LE MANUEL D'EPICTETE
Traduction Mario Meunier
Chapitres XXXI et XXXII


XXXI
1.- Sache que le plus important de la piété envers les Dieux est d'avoir sur eux de justes conceptions, qu'ils existent et qu'ils gouvernent toutes choses avec sagesse et justice, et, par conséquent, d'être disposé à leur obéir, à leur céder en tout ce qui arrive, et à les suivre de bon gré avec la pensée qu'ils ont tout accompli pour le mieux.  Ainsi, tu ne t'en prendras jamais aux Dieux et tu ne les accuseras point de te négliger.

2.- Mais il n'est pas possible d'en arriver là, si tu n'ôtes pas, des choses qui ne dépendent pas de nous pour les placer dans les seules choses qui dépendent nous, le bien et le mal.  Car, si tu estimes comme bien ou comme mal quelqu'une des choses qui ne dépendent pas de nous, de toute nécessité, lorsque tu n'obtiendras ce que tu veux et que tu tomberas sur ce que tu ne veux pas, tu t'en prendras a ceux que tu crois responsable et tu les haïras.

3.- Tout être animé, en effet, est naturellement porté à fuir et à se détourner de ce qui lui paraît un mal, et de ce qui en est la cause, à rechercher et à s'éprendre de ce qui lui paraît un bien, et de ce qui le procure.  Il est donc impossible, à celui qui se croit lésé, d'aimer celui qui parait le léser, comme il lui est impossible aussi d'aimer le dommage en lui-même.

4 - De la vient qu'un père est injurié par son fils, lorsqu'il ne fait point part à son enfant des choses qui lui paraissent des biens.  C'est ce qui fait que Polynice et Eteocle sont devenus ennemis; ils croyaient que la royauté est un bien.  C'est pour cela que le laboureur, c'est pour cela que le matelot, le marchand et ceux qui perdent leurs femmes et leurs enfants injurient les Dieux.  Là ou est l'intérêt, là est aussi la piété.  En conséquence, celui qui s'applique à régler comme il faut ses désirs et ses aversions, s'applique par là à être pieux.

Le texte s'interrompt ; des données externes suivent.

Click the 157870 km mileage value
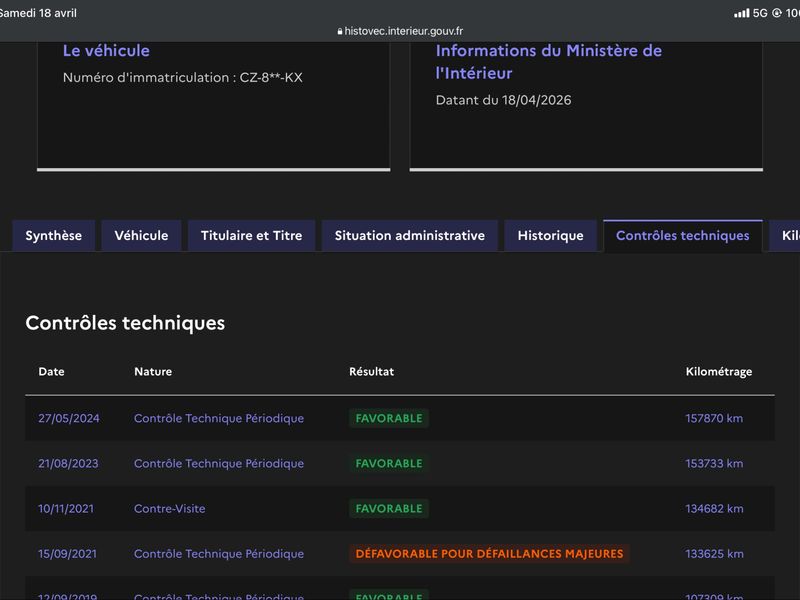The image size is (800, 600). point(714,418)
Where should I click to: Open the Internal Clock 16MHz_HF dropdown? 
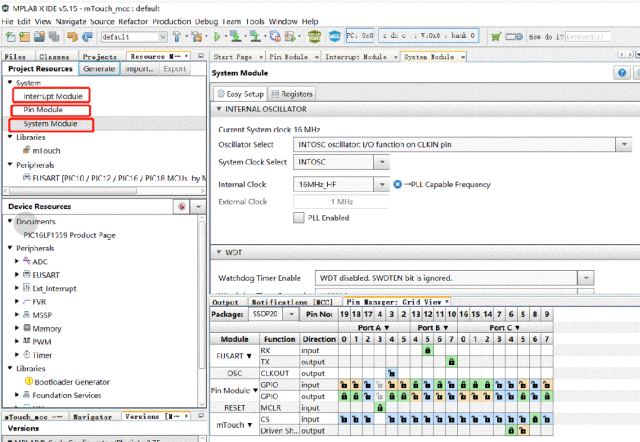click(381, 184)
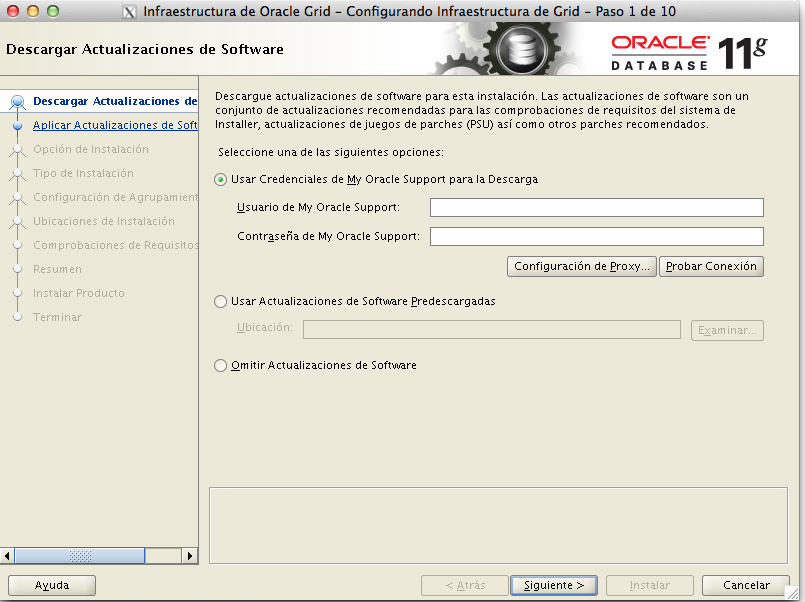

5.- Pour les libations, les sacrifices, les prémices convient de suivre en toute occasion les coutumes de sa patrie, être en état de pureté, de les offrir sans nonchalance, sans négligence, sans parcimonie, et sans dépasser ses moyens.

XXXII
1.- Lorsque tu as recours à la divination, souviens toi que tu ne sais pas, puisque tu viens au devin pour l'apprendre, ce qui doit arriver, mais tu dois savoir en y allant, si toutefois tu es philosophe, de quelle nature sera cet événement.  S'il appartient aux choses qui ne dépendent pas de nous, de toute nécessité, il ne sera ni un bien ni un mal.

2.- N'apporte donc pas, en approchant du devin désir ou aversion.  Ne va pas à lui en tremblant; mais sache bien que tout ce qui peut arriver est indifférent et ne te concerne pas.  Quelque chose que ce soit, il te sera possible d'en tirer bon parti, sans que personne puisse t'en empêcher.  Aie donc confiance en recourant aux conseils des Dieux.  Et puis, lorsque tu auras été conseillé, souviens-toi quels conseillers tu as pris, et à qui tu désobéirais, si tu ne les écoutais pas.
3.- Va donc consulter le devin, comme le voulait Socrate, sur les seules choses à propos desquelles notre perplexité se réfère au résultat d'une action, et sur lesquelles les ressources d'aucun raisonnement ni d'aucun art ne peuvent te donner de reconnaître ce que tu veux savoir.
Ainsi donc, lorsqu'il faut s'exposer au danger pour un ami ou pour sa patrie, ne va pas demander au devin s'il faut s'exposer au danger.
Car, si le devin te déclare que les augures sont mauvais il est évident qu'il t'annonce, ou la mort, ou la mutilation de quelque membre du corps, ou l'exil.  Mais la raison prescrit, même avec de telles perspectives, de secourir un ami et de s'exposer au danger pour sa patrie.  Prends garde donc au plus grand des devins, à Apollon Pythien, qui chassa de son temple celui qui n'avait point porté secours à l'ami que l'on assassinait.